Pesan Penting tentang Kelestarian Alam dari GKR Bendara
Dalam perjalanan hidup manusia yang singkat, setiap tindakan yang dilakukan harus memiliki makna dan dampak yang berkelanjutan. Hal ini disampaikan oleh Penghageng Nityabudaya Keraton Yogyakarta, Gusti Kanjeng Ratu (GKR) Bendara, dalam acara Kenduri Banyu Udan X di joglo Sekolah Air Hujan di Kecamatan Ngaglik, Kabupaten Sleman, Yogyakarta, pada Selasa, 9 September 2025. Pesan tersebut merujuk pada tiga filosofi yang diajarkan oleh Pangeran Mangkubumi, yang dikenal sebagai Sultan Hamengku Buwono I. Filosofi ini mengajarkan nilai-nilai luhur hubungan manusia dengan alam.
Filosofi pertama adalah hamemayu hayuning bawana, yang artinya setiap tindakan manusia harus berorientasi pada kelestarian alam. Dengan menjaga air dan lingkungan, kita sebenarnya sedang melakukan ibadah sosial sekaligus bentuk rasa syukur terhadap apa yang telah diberikan oleh Tuhan. Contoh nyata dari pesan ini adalah kegiatan kenduri yang menjadi kampanye air hujan sebagai solusi air bersih untuk masa kini dan masa depan.
Filosofi kedua adalah manunggaling kawula gusti, yang mengajak manusia untuk menyadari bahwa mereka adalah bagian dari ciptaan Tuhan. Filosofi ketiga adalah sangkaan paraning dumadi, yang berarti manusia berasal dari alam dan akan kembali kepada alam. Dengan memahami hal ini, manusia lebih sadar untuk menjaga lingkungan sekitarnya.
Selain itu, GKR Bendara juga memberi contoh melalui para abdi dalem di keraton yang tidak mengenakan alas kaki. Kebiasaan ini bukan hanya aturan formal, tetapi juga bentuk penghargaan terhadap apa yang diberikan alam. Misalnya, saat cuaca panas, abdi dalem harus menghadapinya, sementara saat hujan, mereka tidak boleh berlari. Ini adalah cara untuk menghargai anugerah Tuhan.

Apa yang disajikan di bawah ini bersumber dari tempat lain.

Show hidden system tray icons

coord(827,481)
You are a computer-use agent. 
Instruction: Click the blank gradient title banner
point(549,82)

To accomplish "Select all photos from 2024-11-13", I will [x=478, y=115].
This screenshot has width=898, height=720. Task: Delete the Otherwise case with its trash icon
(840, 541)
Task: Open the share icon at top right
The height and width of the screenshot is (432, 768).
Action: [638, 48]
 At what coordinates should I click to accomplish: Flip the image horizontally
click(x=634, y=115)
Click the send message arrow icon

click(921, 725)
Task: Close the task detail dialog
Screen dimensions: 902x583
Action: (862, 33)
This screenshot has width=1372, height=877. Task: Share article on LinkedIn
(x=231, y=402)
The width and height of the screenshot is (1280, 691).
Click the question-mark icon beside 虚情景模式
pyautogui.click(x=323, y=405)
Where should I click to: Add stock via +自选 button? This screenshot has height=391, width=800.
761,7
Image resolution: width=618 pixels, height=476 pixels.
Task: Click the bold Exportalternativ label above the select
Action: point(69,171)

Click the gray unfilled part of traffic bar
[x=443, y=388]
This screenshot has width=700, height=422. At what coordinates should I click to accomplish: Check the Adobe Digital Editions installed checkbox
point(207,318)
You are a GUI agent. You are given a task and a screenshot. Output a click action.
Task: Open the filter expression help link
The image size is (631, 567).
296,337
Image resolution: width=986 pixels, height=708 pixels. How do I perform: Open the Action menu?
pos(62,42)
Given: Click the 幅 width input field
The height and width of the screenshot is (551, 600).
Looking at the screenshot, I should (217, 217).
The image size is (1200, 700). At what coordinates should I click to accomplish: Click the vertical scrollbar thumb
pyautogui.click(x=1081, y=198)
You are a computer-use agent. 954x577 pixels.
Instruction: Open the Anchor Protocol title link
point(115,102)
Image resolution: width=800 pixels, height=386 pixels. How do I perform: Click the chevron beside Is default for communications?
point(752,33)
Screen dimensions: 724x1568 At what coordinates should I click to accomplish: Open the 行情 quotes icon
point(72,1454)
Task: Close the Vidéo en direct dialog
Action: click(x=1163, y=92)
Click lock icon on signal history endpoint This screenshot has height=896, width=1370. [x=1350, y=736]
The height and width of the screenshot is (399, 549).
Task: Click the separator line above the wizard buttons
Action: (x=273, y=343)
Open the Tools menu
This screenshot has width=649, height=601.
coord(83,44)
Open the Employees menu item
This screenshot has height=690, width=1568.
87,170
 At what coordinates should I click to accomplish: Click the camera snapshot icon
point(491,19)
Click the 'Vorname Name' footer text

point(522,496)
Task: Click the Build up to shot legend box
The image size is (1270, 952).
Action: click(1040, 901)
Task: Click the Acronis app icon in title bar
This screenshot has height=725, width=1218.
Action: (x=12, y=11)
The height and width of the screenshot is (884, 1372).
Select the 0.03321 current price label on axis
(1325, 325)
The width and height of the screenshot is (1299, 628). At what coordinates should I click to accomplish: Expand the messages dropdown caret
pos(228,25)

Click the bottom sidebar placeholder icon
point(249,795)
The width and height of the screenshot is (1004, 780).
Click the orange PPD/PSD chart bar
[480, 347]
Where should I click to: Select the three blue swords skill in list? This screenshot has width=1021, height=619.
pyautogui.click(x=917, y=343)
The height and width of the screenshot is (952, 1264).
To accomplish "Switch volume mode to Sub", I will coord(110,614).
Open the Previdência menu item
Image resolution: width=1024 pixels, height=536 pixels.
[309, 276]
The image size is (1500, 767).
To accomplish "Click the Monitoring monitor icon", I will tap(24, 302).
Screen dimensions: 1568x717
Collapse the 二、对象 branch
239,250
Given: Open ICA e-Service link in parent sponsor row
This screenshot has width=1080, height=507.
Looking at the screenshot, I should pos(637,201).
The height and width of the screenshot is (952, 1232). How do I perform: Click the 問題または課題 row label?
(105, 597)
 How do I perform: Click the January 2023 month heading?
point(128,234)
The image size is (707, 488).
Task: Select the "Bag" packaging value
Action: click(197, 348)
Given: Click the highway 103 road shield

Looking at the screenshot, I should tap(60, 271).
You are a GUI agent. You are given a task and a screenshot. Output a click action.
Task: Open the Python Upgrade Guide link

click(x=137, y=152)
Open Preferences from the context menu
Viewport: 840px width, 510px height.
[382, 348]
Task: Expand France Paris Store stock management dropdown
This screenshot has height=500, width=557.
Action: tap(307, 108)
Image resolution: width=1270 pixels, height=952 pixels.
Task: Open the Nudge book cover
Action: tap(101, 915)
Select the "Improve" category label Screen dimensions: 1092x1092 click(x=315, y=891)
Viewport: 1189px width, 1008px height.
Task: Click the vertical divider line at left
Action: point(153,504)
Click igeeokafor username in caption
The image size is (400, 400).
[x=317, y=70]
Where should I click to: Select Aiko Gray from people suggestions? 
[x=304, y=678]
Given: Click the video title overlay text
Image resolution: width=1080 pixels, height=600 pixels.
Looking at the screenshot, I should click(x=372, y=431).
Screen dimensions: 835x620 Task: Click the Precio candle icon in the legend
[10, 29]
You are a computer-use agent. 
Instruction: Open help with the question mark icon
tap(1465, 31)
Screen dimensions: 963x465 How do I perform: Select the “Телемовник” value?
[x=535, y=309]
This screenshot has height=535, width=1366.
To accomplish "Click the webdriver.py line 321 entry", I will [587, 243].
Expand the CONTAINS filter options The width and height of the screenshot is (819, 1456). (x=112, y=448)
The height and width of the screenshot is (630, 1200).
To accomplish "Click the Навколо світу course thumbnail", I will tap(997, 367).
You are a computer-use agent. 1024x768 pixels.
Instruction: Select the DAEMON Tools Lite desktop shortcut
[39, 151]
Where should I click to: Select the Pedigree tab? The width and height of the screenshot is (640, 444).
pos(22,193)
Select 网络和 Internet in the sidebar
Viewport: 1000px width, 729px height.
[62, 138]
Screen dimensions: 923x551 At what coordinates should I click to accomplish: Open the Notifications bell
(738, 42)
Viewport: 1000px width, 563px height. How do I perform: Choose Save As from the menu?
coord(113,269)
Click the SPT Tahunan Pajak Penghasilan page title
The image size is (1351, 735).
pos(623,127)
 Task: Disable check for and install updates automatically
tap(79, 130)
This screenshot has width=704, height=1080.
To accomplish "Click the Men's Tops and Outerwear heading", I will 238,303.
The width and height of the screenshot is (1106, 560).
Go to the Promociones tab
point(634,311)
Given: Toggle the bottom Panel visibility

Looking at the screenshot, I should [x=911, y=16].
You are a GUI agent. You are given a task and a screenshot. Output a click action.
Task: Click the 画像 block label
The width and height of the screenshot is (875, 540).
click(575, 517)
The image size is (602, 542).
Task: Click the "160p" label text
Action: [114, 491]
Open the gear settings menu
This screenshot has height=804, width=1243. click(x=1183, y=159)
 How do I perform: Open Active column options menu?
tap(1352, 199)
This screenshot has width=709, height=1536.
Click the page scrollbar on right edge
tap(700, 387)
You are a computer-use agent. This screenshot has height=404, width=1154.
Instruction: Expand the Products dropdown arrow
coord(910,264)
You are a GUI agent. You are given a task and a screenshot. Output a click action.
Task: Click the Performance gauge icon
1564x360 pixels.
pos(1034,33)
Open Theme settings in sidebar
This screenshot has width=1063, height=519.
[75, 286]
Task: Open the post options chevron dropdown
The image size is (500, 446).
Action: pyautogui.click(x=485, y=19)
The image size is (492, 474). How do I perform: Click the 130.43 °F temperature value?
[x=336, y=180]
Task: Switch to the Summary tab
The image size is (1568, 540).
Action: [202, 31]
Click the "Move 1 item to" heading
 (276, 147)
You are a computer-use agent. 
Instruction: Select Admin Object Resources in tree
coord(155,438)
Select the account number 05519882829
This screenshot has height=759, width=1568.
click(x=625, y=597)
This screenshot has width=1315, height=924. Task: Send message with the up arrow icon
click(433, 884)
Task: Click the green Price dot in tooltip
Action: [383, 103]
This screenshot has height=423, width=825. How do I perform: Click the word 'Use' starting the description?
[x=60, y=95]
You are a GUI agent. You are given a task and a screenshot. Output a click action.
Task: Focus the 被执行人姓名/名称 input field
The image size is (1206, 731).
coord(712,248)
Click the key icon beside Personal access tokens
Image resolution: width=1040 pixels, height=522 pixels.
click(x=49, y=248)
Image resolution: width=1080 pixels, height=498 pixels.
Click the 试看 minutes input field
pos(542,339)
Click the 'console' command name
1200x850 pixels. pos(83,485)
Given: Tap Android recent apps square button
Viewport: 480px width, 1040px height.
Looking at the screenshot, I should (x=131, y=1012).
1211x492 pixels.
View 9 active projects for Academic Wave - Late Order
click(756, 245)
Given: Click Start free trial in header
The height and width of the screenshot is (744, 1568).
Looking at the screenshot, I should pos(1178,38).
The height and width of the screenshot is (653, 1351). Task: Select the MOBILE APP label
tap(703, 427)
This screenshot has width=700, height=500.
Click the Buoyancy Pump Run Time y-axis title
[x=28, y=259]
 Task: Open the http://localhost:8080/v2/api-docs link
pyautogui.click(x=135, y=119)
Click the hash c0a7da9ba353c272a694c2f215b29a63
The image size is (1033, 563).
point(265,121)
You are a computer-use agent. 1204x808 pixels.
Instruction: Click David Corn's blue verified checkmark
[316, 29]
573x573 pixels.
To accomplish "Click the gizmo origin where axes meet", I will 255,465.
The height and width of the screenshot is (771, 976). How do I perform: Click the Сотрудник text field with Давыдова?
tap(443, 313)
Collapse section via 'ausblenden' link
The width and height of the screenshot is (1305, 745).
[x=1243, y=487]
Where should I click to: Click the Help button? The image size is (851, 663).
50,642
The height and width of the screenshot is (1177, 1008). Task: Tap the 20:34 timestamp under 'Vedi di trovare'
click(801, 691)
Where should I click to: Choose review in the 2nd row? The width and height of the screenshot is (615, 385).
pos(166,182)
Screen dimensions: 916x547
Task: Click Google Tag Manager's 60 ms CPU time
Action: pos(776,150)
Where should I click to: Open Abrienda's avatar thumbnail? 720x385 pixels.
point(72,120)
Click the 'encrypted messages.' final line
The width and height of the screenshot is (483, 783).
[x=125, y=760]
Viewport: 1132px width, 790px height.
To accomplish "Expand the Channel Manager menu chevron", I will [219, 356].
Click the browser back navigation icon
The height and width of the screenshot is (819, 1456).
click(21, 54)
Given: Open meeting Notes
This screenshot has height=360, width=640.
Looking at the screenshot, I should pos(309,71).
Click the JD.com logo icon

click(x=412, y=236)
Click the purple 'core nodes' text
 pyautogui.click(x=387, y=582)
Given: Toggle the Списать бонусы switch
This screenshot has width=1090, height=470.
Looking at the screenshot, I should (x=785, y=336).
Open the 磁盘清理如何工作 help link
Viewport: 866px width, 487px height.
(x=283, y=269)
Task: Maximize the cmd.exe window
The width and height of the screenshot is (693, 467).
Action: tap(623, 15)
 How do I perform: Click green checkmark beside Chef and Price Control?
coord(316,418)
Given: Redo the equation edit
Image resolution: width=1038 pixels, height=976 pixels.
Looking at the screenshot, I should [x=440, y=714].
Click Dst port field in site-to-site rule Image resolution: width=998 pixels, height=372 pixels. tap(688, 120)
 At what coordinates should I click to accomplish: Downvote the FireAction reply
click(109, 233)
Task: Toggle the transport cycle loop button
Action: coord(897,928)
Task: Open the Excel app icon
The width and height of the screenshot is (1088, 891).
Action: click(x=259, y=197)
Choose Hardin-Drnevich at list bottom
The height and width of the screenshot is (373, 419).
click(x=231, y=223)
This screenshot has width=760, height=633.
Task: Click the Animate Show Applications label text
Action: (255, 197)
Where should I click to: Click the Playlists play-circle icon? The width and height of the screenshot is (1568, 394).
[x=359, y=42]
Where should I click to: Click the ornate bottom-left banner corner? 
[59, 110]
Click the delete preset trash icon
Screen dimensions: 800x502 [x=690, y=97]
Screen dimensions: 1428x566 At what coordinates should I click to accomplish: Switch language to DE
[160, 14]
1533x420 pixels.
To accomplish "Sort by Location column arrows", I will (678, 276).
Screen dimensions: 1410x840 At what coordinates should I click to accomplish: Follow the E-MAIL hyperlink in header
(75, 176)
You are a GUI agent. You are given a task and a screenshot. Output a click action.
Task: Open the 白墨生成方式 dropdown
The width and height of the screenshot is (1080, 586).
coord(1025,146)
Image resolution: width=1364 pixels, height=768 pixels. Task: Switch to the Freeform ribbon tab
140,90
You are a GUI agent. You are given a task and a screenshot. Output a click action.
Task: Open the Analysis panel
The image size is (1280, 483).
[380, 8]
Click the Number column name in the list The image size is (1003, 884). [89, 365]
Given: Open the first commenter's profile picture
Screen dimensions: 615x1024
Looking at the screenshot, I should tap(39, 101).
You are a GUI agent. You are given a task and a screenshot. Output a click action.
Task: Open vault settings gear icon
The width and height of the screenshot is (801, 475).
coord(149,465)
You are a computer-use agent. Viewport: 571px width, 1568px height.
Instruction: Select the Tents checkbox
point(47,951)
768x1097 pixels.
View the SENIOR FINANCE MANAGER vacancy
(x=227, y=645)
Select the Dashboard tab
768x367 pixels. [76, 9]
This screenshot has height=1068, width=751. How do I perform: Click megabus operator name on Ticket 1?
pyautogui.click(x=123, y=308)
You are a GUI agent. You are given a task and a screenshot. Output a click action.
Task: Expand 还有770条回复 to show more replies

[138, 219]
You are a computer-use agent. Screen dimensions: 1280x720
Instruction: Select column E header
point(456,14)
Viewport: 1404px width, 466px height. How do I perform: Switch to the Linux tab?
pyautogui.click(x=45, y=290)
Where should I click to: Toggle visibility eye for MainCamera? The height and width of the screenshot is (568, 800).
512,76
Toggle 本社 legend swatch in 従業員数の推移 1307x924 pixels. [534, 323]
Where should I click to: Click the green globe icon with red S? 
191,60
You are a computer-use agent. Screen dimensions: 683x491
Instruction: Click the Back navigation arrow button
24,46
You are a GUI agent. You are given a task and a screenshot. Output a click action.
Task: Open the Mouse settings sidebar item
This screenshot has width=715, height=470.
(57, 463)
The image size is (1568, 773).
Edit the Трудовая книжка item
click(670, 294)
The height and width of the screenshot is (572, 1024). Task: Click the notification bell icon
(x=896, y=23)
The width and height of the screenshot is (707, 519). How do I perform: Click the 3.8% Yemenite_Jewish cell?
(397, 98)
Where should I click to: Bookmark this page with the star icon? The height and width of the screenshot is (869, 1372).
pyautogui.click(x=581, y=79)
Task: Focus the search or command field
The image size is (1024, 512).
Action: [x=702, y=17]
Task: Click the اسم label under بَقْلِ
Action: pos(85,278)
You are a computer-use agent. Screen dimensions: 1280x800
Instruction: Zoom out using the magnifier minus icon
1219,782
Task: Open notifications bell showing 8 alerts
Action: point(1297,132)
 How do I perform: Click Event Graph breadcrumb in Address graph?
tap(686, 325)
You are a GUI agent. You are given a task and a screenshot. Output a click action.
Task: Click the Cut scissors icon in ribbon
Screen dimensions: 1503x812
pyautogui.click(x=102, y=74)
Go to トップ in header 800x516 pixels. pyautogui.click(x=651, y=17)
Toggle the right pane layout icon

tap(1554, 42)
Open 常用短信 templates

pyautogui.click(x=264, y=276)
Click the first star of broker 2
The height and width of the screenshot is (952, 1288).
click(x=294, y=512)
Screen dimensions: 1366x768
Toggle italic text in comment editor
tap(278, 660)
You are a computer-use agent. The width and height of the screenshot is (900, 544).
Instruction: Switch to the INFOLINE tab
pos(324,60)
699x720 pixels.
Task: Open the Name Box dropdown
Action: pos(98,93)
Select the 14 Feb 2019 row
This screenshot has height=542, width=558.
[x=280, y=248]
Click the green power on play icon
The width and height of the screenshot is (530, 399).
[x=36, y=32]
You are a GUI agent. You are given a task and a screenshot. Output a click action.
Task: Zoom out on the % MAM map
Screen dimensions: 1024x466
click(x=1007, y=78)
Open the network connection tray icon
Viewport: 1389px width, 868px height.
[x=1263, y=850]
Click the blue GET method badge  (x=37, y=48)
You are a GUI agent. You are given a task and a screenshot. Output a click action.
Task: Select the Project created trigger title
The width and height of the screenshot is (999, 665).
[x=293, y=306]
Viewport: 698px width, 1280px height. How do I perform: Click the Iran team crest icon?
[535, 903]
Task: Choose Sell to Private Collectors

GKR Bendara berharap upaya menjaga kelestarian air yang dilakukan Komunitas Banyu Bening dapat menjadi gerakan yang lebih luas. Air hujan yang telah diproses dengan teknologi elektrolisis bisa diminum dan bahkan diakses secara gratis. Sayangnya, pemanfaatan air hujan sebagai sumber air bersih belum banyak dipraktikkan masyarakat luas.
Peran Masyarakat dalam Menjaga Ketersediaan Air
Menurut data Dewan Sumber Daya Air Nasional, sebanyak 70 persen kebutuhan air masyarakat dan 90 persen kebutuhan industri masih dipenuhi dari air tanah. Eksploitasi air tanah yang berlebihan dapat menyebabkan penurunan muka air tanah, krisis air bersih di beberapa daerah, banjir, serta kekeringan. Oleh karena itu, GKR Bendara menegaskan bahwa kebijakan pemerintah saja tidak cukup. Gerakan masyarakat adalah kunci utama dalam mencukupi kebutuhan air tanpa mengeksploitasi lingkungan.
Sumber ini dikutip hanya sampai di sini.